Team:Groningen/Notebook/14 July 2009
From 2009.igem.org
Wet
GVP Cluster
Plasmid Purification
Plasmid isolation was performed on the cultures of GVP and Terminator containing cells with the "Sygma-Aldrich™ GenElute™ Plasmid Miniprep Kit".
- From each tube 5mL of culture was collected in a 2mL cup, and the cells were pelleted by centrifugation for 1 min. at max. speed and the supernatant discarded.
- Cells were resuspended in 200μL Resuspension Solution by up and down pipetting.
- To the mixture 200μL Lysis Solution was added, mixed by inverting the cup, and stored at room temperature for 5 minutes.

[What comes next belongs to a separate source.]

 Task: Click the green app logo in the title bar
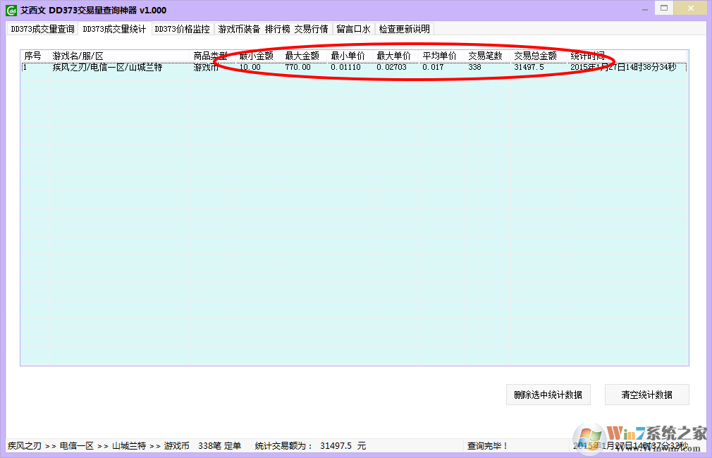coord(10,10)
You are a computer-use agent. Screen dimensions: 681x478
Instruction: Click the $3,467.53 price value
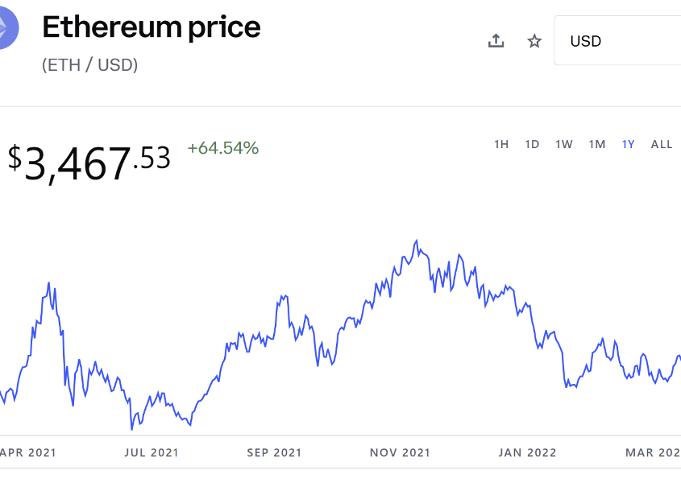point(89,161)
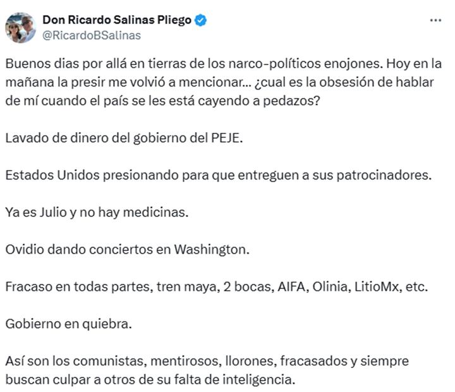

- 350μL of Neutralisation Solution was added and the tubes inverted.
- Cell debri was pelleted by centrifugation at full speed for 10 min.
- Column was prepared by adding 500μL Column Preparation Solution and centrifuging for 1 min. full speed
- The lysate was transfered to the column and centrifuged for 1 min. full speed
- Column was washed with both washing solutions
- Plasmids were eluted with 30μL MQ and stored in the fridge
Concentration of Plasmids
The concentration of isolated plasmid was determined with the use of a nano-drop.
GVP eluted in MQ
- 329.7 ng/μL
- 1.84 (260/280)
- 2.13 (260/230)
BBa_J23109 eluted in MQ
- 174.9 ng/μL
- 1.88 (260/280)
- 1.92 (260/230)
BBa_J23100 eluted in MQ
- 155.3 ng/μL
- 1.85 (260/280)
- 1.79 (260/230)
BBa_J23106 eluted in MQ
- 219.4 ng/μL
- 1.86 (260/280)
- 1.93 (260/230)
Restriction of GVP and J23100/106/109 for assembly
A restriction was performed on the parts GVP, BBa_J23109, BBa_J23100 and BBa_J23106 as a first step in the construction of a new part containing the promoter and the GVP gene cluster.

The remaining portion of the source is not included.